Sunday, October 30, 2016

Joelle Paulson's Le Flocon Frivole (both versions)

Joelle Paulson (frivole) has generously shared two variations of this lovely snowflake on her blog.

The first version is worked in two rounds, and you can climb between using split rings IF you start with a blind chain.  If you forget you are starting with a blind chain, you either end up with the center as a cute little motif or two sets of ends to hide...oops.  I love the angled arches formed over the inner rings, and the unusual tip shape.  As is my habit, I did remove some picots from the tips.
Joelle Paulson_Le Flocon Frivole
The second version is worked in one round.  I find it interesting that to me these look like completely different snowflakes, because I focus a lot on the center, whereas Joelle considers them two variations because the outer layer is the same.
Joelle Paulson_Le Flocon Frivole single pass version
Both patterns, as well as many other excellent free and for-sale patterns, can be found on her pattern page here.

DMC Festive Tatting's Motif #17

DMC's Festive Tatting was one of the first tatting books I bought after I learned to tat, and this snowflake has been one of my favorite patterns ever since.  The original has some picots in the inner rosette, but I have removed them to make the pattern more airy.  I probably went a little overboard with the length of the decorative picots on this one, but I like the contrast between the graceful lines and the frothy edges.
DMC_Festive Tatting_Motif17
Turns out this ALSO is my 25th snowflake post.  I challenged myself (via the 25 motif challenge blog) to make 25 weekly tatting posts.  Other than my unplanned multi-month summer hiatius, I did manage to post weekly.  I've also had a lot of fun, so I think I'll sign up for another 25 challenge and just keep going.

The book is sadly out of print (and DMC was not very helpful when I emailed them to ask if they were planning to reprint it) but at least at the moment it's not unreasonably priced on Amazon:

UPDATE:  I just discovered this pattern can be downloaded for free at  I can't find an index so no idea if there are others available, but this one is. 

Sunday, October 23, 2016

Miranda Rensberger's Starflower

Shared by Miranda Rensberger (aka tatting fool) on her blog, I find the center of this snowflake quite captivating, with a graceful symmetry that really does resemble a flower.  It's worked in three rounds, the center round being the six split rings in the center.  I tried working it in two rounds (combining the first and second rounds by converting the first round into regular rings) and it does make a difference - working it as written using split rings results in more even joins between the inner chains and center rings.

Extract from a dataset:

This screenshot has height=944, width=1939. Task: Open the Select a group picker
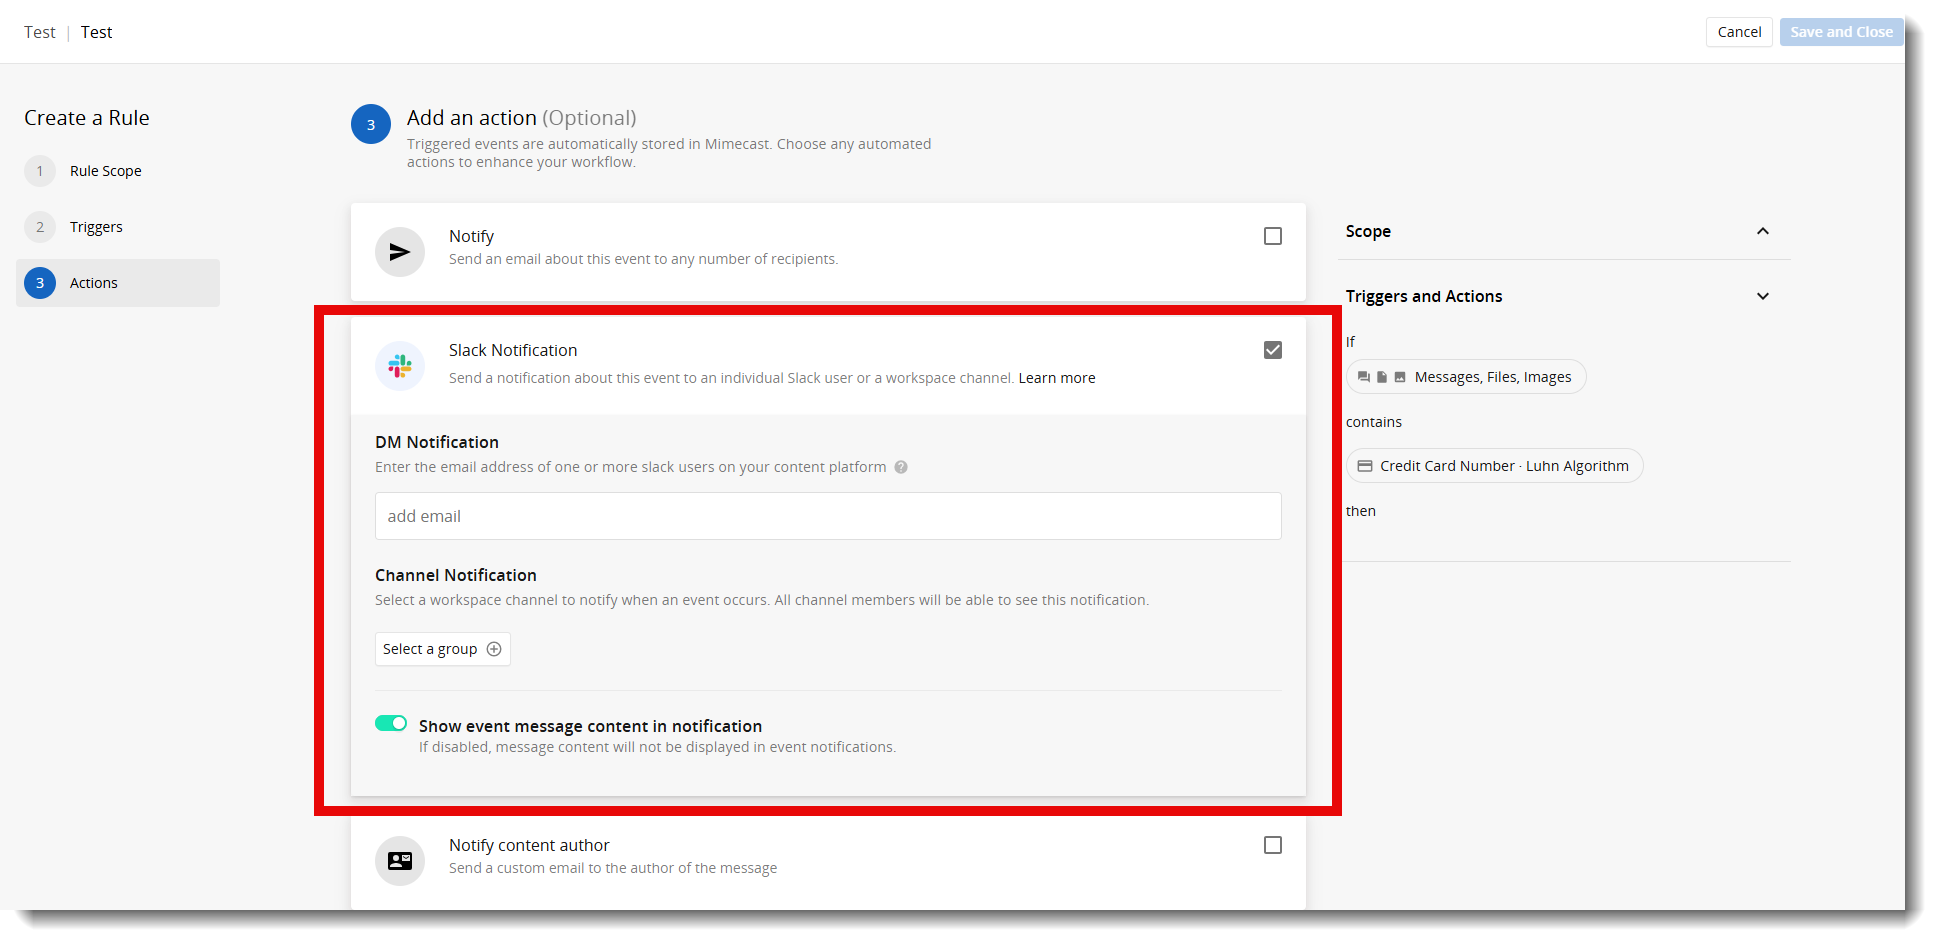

The pattern PDF shows one which was blocked firmly using pins, and the graceful curves become striking angles; both variations look lovely.
Miranda Rensberger_Starflower
Find this and other patterns (some free, some for sale) on her pattern page.

Sunday, October 16, 2016

Emma Crew's Flutterflake (sans flutters)

This lovely flake was originally shared by Emma Crew back in 2001 on the now-defunct geocities, but is fortuitously still available via the wayback machine.  (If anyone knows of a current website for Emma, please let me know!)
Emma Crew_Flutterflake
In the original pattern, each petal contains a butterfly (the "flutters") tatted separately in size 80 thread.  I skipped the flutters partly because I really like the way it looks without them; the petals have an unusual onion-dome look to them. The other reason is that it's almost impossible to match whites across dye lots, much less two different sizes and two different brands, and I wanted an all-white snowflake.

I didn't do a great job blocking this one, but also I found it a little tricky to get the junction where the chains reverse direction to lie neatly - I tend to pull too tightly on the first stitch and pull them out of alignment, as you'll notice if you look closely.  People with gentler tension will find it goes more smoothly; if you include the flutters the join happens at the transition so it is less obvious even if your tension is too tight.  It's possible to skip the transition and have a simple curve for the chains, but I think it's not quite as attractive.

Pattern available here thanks to the internet archive/wayback machine.